Ravel's Pavane pour une infante défunte (Pavane for a Dead Princess), composed in 1899, was the second of the composer's piano works to see publication. Despite Ravel's half-hearted efforts to later disown the piece -- he felt it to be too clearly oriented around the musical language of Chabrier, an early hero of his -- it is not at all difficult to understand why the Pavane instantly and irrevocably caught the attention of European concert-goers and why, along with Boléro (1928), it remains the composer's best-known music. It is a work of great but subtle charm, infused with the lightness of touch that emerged as one of Ravel's compositional hallmarks.

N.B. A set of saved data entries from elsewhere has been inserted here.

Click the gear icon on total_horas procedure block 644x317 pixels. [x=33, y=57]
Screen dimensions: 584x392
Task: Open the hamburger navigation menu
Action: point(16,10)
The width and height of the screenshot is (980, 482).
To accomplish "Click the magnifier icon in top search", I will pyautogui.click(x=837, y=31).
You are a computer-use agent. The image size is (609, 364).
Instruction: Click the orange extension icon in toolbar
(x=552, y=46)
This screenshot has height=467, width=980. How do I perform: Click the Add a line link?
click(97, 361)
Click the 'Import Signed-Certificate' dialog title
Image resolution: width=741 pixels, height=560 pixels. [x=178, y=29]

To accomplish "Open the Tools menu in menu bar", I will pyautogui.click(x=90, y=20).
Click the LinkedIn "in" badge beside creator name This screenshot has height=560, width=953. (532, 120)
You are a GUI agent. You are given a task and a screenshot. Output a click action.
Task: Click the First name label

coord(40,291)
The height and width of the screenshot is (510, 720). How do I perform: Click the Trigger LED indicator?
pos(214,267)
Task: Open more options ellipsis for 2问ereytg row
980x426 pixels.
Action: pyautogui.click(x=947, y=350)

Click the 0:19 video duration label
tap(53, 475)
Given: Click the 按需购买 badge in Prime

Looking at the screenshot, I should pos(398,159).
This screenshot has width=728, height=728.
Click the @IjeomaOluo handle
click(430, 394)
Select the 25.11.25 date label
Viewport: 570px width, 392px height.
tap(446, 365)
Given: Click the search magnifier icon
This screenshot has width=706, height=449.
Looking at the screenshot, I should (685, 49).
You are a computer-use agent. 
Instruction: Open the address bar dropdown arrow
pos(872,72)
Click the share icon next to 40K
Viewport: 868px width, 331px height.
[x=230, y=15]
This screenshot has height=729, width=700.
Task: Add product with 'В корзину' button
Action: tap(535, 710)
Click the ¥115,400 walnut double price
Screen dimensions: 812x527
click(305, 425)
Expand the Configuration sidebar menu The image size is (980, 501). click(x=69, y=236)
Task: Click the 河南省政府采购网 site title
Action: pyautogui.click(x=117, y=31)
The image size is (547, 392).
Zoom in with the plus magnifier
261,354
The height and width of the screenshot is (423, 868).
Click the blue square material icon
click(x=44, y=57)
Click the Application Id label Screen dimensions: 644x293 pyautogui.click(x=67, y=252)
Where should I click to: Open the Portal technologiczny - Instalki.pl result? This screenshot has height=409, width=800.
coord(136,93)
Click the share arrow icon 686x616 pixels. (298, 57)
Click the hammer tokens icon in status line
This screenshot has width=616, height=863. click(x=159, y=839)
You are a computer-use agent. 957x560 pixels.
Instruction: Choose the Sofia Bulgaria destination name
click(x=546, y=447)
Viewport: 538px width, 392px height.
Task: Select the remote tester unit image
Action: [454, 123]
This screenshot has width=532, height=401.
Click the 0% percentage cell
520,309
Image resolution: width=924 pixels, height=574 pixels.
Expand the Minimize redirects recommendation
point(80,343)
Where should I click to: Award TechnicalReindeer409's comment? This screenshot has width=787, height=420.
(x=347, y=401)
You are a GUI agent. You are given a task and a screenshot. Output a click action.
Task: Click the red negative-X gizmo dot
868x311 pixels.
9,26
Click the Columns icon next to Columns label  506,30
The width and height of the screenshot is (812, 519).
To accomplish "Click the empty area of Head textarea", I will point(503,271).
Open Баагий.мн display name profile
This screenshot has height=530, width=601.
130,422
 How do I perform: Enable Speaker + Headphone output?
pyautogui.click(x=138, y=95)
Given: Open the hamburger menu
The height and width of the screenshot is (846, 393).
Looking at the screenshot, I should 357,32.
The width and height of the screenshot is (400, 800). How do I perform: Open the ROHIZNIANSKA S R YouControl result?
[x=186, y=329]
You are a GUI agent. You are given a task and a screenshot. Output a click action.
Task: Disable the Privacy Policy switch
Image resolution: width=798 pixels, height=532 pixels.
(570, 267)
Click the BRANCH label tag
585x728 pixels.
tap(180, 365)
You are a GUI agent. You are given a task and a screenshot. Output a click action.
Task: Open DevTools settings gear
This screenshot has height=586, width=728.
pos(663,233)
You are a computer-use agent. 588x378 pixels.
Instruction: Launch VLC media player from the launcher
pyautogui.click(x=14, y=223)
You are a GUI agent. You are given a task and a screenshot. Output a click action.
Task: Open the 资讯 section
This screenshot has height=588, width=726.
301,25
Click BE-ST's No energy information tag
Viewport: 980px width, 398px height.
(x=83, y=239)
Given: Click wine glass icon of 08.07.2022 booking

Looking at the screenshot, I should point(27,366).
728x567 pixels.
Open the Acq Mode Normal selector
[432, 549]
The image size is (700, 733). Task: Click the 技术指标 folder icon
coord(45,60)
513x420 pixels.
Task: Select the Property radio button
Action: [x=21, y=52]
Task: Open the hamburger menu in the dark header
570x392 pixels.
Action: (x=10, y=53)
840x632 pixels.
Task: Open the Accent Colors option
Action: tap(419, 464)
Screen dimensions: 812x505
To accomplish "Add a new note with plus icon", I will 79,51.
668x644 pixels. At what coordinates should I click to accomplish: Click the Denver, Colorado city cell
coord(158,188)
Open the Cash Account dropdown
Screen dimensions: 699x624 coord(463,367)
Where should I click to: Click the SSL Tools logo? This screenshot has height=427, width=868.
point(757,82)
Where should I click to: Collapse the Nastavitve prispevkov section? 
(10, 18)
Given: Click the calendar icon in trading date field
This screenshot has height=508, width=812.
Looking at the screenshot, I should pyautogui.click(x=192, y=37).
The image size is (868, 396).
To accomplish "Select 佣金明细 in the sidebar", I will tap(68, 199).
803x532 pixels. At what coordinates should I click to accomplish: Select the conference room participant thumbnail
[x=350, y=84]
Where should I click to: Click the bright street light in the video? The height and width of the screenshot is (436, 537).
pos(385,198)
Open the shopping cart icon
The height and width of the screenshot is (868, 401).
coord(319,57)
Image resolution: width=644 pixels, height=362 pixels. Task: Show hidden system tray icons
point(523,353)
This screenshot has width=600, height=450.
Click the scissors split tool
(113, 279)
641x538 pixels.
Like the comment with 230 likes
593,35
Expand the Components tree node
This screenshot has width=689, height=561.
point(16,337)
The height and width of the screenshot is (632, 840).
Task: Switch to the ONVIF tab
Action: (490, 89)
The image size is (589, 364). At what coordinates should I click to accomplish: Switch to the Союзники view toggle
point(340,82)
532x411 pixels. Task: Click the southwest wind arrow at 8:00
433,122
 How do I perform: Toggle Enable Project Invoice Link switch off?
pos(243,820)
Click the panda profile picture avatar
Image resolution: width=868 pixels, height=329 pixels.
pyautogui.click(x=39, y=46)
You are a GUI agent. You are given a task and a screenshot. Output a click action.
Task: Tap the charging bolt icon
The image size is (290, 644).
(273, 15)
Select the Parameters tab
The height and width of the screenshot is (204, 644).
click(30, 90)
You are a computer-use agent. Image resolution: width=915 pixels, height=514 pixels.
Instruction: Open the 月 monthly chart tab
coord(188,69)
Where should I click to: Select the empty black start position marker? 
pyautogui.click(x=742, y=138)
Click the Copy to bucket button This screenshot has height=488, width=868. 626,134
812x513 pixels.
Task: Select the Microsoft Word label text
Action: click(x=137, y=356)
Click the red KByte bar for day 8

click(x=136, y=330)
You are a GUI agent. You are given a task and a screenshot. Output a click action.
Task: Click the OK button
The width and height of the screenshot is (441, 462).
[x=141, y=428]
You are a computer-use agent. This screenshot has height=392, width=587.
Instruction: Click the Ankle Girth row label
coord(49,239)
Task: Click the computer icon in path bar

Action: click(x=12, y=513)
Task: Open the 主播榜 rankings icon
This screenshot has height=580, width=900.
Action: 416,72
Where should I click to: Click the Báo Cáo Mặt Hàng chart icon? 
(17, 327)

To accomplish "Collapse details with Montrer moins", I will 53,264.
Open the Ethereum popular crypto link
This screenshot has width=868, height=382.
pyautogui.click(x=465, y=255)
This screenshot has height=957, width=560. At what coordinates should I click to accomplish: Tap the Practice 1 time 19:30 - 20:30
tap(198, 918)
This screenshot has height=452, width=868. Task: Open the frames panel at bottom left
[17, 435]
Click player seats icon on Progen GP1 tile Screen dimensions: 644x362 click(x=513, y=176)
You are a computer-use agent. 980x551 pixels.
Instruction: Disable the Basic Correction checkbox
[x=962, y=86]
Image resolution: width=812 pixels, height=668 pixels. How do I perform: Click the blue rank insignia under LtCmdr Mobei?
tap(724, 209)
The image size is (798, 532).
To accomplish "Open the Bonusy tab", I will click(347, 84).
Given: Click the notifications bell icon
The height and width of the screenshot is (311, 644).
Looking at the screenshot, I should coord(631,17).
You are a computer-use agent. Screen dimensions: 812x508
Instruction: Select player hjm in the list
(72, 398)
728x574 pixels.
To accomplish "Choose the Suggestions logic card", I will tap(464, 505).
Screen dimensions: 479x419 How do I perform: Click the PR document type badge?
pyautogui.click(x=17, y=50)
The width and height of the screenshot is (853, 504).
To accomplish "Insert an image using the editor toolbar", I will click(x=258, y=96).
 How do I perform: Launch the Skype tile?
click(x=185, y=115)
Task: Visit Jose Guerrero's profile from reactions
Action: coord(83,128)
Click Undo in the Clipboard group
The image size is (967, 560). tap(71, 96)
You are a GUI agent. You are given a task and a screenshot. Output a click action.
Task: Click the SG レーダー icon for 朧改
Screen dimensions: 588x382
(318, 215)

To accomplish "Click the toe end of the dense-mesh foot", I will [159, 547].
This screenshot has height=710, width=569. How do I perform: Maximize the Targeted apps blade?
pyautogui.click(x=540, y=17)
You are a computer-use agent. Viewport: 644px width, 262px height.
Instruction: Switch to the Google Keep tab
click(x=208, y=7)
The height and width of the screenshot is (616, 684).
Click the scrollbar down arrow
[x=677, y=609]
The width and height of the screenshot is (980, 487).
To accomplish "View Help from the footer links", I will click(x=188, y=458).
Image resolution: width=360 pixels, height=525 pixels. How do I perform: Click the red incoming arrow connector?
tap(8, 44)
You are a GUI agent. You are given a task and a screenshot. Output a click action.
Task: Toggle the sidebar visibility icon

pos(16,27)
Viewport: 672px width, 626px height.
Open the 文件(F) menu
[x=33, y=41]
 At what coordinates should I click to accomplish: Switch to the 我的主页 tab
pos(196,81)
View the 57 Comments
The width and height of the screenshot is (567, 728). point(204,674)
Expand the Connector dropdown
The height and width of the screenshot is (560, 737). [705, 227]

Ravel complained of the Pavane's "quite poor form." Indeed, the work is perhaps excessively sectional; it basically unfolds in an ABACA scheme, with both the B and C sections containing two parallel but differing statements of the same theme. The key of G major seems an unlikely and unusually bright one for such a sober subject, yet it is just this harmonic context that makes the gently plaintive B and far more exuberant C sections so effective. Here is no adult weeping for a dead child, but in essence a gentle, nostalgic celebration of the sweet innocence of childhood on the tragic occasion of its loss. (The origin of the work's title is unclear; it has been suggested that Ravel simply liked the way it sounded.) The Pavane rides along upon a steady eighth note pulse, in keeping with the pavane's origins as a stately Renaissance dance, and is filled with stylized rhythmic gestures. The final iteration of the opening melody is much fuller than the previous two, and here Ravel allows himself to make a dramatic move from pianissimo to fortissimo over the course of the last few bars.